_What you should do_
Please copy, exactly as they appear below, the lines from the one containing "Instruction: Enable the Inner Shadow checkbox" through the one containing "Task: Click the Redo icon".

_Data for this task_
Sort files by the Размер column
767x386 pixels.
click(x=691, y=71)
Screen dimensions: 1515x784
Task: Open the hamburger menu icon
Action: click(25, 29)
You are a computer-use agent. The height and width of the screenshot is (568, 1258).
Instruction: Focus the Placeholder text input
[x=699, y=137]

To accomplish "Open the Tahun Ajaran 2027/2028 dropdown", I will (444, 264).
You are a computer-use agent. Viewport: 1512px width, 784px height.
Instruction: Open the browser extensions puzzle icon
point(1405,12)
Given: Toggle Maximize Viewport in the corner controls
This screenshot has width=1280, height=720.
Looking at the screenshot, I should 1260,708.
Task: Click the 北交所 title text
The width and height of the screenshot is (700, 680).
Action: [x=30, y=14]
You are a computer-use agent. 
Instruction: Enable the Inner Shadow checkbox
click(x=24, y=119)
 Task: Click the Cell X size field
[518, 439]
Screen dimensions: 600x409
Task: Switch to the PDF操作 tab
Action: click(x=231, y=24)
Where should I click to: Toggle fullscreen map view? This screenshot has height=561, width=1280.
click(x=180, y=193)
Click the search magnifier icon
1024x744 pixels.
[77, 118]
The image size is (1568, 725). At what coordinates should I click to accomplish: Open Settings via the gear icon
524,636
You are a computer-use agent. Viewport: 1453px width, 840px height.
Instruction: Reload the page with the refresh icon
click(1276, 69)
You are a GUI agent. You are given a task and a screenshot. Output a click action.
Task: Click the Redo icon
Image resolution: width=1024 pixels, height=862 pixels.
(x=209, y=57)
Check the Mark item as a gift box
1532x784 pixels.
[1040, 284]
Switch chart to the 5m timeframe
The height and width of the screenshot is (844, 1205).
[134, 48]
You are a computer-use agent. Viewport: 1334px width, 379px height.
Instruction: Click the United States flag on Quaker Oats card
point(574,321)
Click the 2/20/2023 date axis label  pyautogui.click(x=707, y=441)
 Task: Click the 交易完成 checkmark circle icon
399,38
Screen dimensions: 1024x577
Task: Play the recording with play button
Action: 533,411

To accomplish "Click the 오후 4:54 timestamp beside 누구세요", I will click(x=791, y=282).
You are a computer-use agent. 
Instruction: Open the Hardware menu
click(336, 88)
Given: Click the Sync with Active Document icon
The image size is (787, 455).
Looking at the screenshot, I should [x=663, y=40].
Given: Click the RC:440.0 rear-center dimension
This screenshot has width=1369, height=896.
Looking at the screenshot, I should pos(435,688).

_Problem solution_
Instruction: Enable the Inner Shadow checkbox
click(x=24, y=119)
 Task: Click the Cell X size field
[518, 439]
Screen dimensions: 600x409
Task: Switch to the PDF操作 tab
Action: click(x=231, y=24)
Where should I click to: Toggle fullscreen map view? This screenshot has height=561, width=1280.
click(x=180, y=193)
Click the search magnifier icon
1024x744 pixels.
[77, 118]
The image size is (1568, 725). At what coordinates should I click to accomplish: Open Settings via the gear icon
524,636
You are a computer-use agent. Viewport: 1453px width, 840px height.
Instruction: Reload the page with the refresh icon
click(1276, 69)
You are a GUI agent. You are given a task and a screenshot. Output a click action.
Task: Click the Redo icon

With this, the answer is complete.